■ TASK DIRECTIONS: Could you print the full listing again, exactly as written?
DATA FOR ANALYSIS Start Marker
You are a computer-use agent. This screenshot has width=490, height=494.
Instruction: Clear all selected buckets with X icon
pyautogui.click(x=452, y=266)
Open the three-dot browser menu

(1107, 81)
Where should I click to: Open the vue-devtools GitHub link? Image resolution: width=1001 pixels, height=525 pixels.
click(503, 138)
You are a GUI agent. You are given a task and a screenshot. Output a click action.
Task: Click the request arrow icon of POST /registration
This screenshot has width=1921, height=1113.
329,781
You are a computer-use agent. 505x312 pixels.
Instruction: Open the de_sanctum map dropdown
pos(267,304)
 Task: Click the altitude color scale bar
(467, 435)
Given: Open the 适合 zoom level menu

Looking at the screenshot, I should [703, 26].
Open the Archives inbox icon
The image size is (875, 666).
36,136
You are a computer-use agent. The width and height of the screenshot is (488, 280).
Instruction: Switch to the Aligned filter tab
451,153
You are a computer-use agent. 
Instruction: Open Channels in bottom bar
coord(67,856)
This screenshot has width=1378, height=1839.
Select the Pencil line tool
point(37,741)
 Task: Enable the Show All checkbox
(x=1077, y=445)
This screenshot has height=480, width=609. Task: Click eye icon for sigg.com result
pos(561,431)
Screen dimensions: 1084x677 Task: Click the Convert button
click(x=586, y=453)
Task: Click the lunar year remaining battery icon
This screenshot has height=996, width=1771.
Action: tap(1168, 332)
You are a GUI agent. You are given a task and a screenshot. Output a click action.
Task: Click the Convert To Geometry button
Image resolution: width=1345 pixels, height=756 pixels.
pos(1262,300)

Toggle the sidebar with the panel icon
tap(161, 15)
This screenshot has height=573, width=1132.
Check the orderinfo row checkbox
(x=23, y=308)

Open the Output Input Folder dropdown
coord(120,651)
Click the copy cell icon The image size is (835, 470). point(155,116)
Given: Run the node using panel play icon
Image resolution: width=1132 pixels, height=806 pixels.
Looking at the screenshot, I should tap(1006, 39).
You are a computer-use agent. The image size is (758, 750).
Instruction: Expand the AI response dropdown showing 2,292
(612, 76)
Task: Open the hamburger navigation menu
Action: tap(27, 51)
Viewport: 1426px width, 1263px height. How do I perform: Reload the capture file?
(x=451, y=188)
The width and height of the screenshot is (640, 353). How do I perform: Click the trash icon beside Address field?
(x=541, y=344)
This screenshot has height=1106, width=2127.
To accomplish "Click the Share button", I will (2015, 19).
DATA FOR ANALYSIS End Marker
■ ANSWER FOR THIS EXERCISE:
You are a computer-use agent. This screenshot has width=490, height=494.
Instruction: Clear all selected buckets with X icon
pyautogui.click(x=452, y=266)
Open the three-dot browser menu

(1107, 81)
Where should I click to: Open the vue-devtools GitHub link? Image resolution: width=1001 pixels, height=525 pixels.
click(503, 138)
You are a GUI agent. You are given a task and a screenshot. Output a click action.
Task: Click the request arrow icon of POST /registration
This screenshot has width=1921, height=1113.
329,781
You are a computer-use agent. 505x312 pixels.
Instruction: Open the de_sanctum map dropdown
pos(267,304)
 Task: Click the altitude color scale bar
(467, 435)
Given: Open the 适合 zoom level menu

Looking at the screenshot, I should [703, 26].
Open the Archives inbox icon
The image size is (875, 666).
36,136
You are a computer-use agent. The width and height of the screenshot is (488, 280).
Instruction: Switch to the Aligned filter tab
451,153
You are a computer-use agent. 
Instruction: Open Channels in bottom bar
coord(67,856)
This screenshot has width=1378, height=1839.
Select the Pencil line tool
point(37,741)
 Task: Enable the Show All checkbox
(x=1077, y=445)
This screenshot has height=480, width=609. Task: Click eye icon for sigg.com result
pos(561,431)
Screen dimensions: 1084x677 Task: Click the Convert button
click(x=586, y=453)
Task: Click the lunar year remaining battery icon
This screenshot has height=996, width=1771.
Action: tap(1168, 332)
You are a GUI agent. You are given a task and a screenshot. Output a click action.
Task: Click the Convert To Geometry button
Image resolution: width=1345 pixels, height=756 pixels.
pos(1262,300)

Toggle the sidebar with the panel icon
tap(161, 15)
This screenshot has height=573, width=1132.
Check the orderinfo row checkbox
(x=23, y=308)

Open the Output Input Folder dropdown
coord(120,651)
Click the copy cell icon The image size is (835, 470). point(155,116)
Given: Run the node using panel play icon
Image resolution: width=1132 pixels, height=806 pixels.
Looking at the screenshot, I should tap(1006, 39).
You are a computer-use agent. The image size is (758, 750).
Instruction: Expand the AI response dropdown showing 2,292
(612, 76)
Task: Open the hamburger navigation menu
Action: tap(27, 51)
Viewport: 1426px width, 1263px height. How do I perform: Reload the capture file?
(x=451, y=188)
The width and height of the screenshot is (640, 353). How do I perform: Click the trash icon beside Address field?
(x=541, y=344)
This screenshot has height=1106, width=2127.
To accomplish "Click the Share button", I will (2015, 19).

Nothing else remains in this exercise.